Approximately 3000 years later, Egyptians significantly advanced mummification techniques by removing organs and draining fluids in order to preserve their dead. These processes could take months, but the result was preserved bodies that could potentially last tens of thousands of years.

Over time, embalming moved beyond mummification to include chemicals, makeup, prosthetics and surgery.

What is the goal of embalming?

Many people find the idea of preserving a corpse to be strange. Some believe that bodies should be laid to rest without delay. Others believe viewing a loved one's body might ruin their final recollection of them. And still others object to the potential environmental impact of burning or burying a body that has undergone the process of embalming.

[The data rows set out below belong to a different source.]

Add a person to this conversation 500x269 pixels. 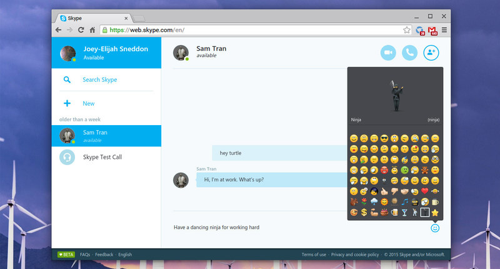[431, 53]
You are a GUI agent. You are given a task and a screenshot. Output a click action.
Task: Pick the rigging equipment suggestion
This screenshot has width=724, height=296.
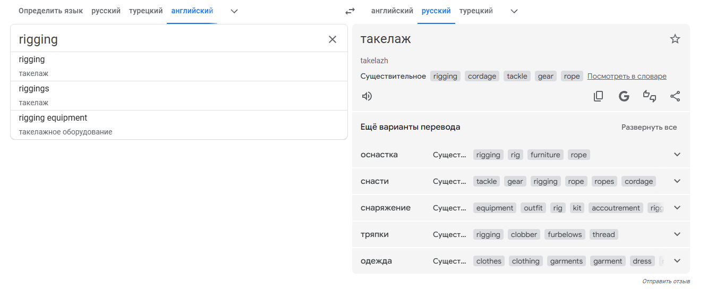coord(53,118)

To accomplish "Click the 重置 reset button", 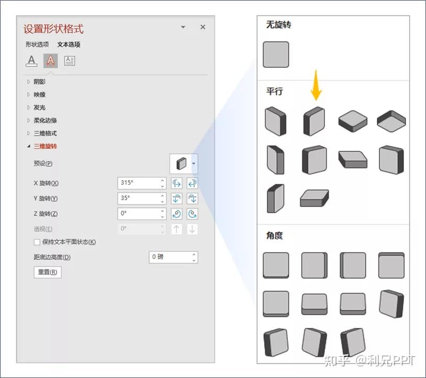I will (x=47, y=272).
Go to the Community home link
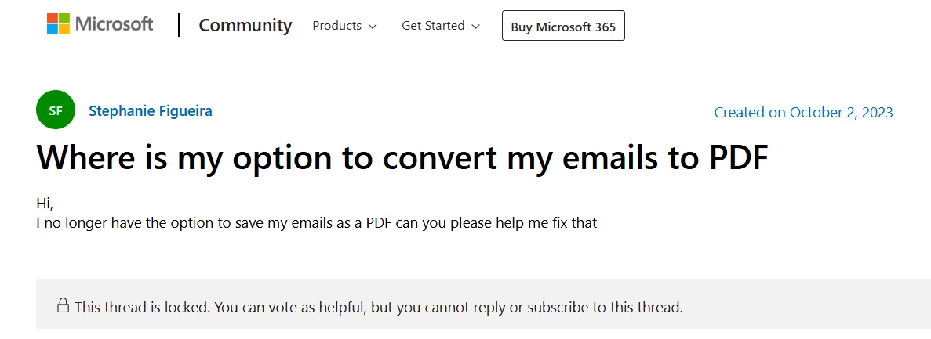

Despite these possible misgivings, many people find a great deal of solace in being able to view their loved one a final time. Embalming affords mourners a last chance to see their loved one. There can also be religious reasons for wanting a viewing ceremony before laying a loved one to rest. Some people request to be embalmed after they die in order to be seen in a good condition one more time. Regardless of the reasons for choosing this type of service, it's undeniable that embalmers bring comfort to both the living and the dead through the skilled work that they do.

The ultimate goal of embalming is to restore the deceased person to the same or similar appearance as they had in life. That often means the mortician in charge will compare their work to the most current photograph of the person in order to produce results

What is involved in a modern embalming?

There are two main steps in an embalming: Surgical and Cosmetic.

1. Surgical embalming

The surgical stage of embalming actually includes four separate steps: preparation, facial setting, arterial embalming, and cavity embalming.

During the preparation step, the attending mortician will wash the body in a disinfectant and massage the limbs to ease any stiffening in the muscles and joints. They will then set the facial expression manually (this is known as facial setting). Tools such as glue, wires, and sewing supplies will be used to ensure the face is set correctly, and permanently. These measures prevent the body from changing shape before (or during) the service.

Arterial embalming involves removal of the blood from the body, and replacing this fluid with a formaldehyde-based solution that will help preserve the body from further decay.

Cavity embalming begins with a small incision at the bottom of the deceased person's abdomen. After releasing gases and fluids from the organs and replacing these with more preserving chemicals, the body is sutured, and the surgical phase of embalming is complete.

2. Cosmetic embalming

Once the body is chemically preserved and prepared, final touches are made using cosmetics. The deceased person's hair will be washed and styled to look the way it was in life. Makeup us used to restore skin tones, and give the appearance of life.

Morticians are able to use prosthetics and other tools to make a body whole again as well. They use these tools to hide any physical damage to the body. Modern embalming techniques are now so advanced, that even those who have obvious injuries can be restored to near-lifelike condition.

Finally, the body is dressed in an outfit of their family's choosing, and places in the casket for display.

The takeaway

It can be unpleasant to know the exact details of what occurs in an embalming. Thankfully, for many, embalmers take these tasks on in order to preserve memories of the dead. For people who seek comfort in a final moment with their loved one, the work of an embalmer is a priceless gift.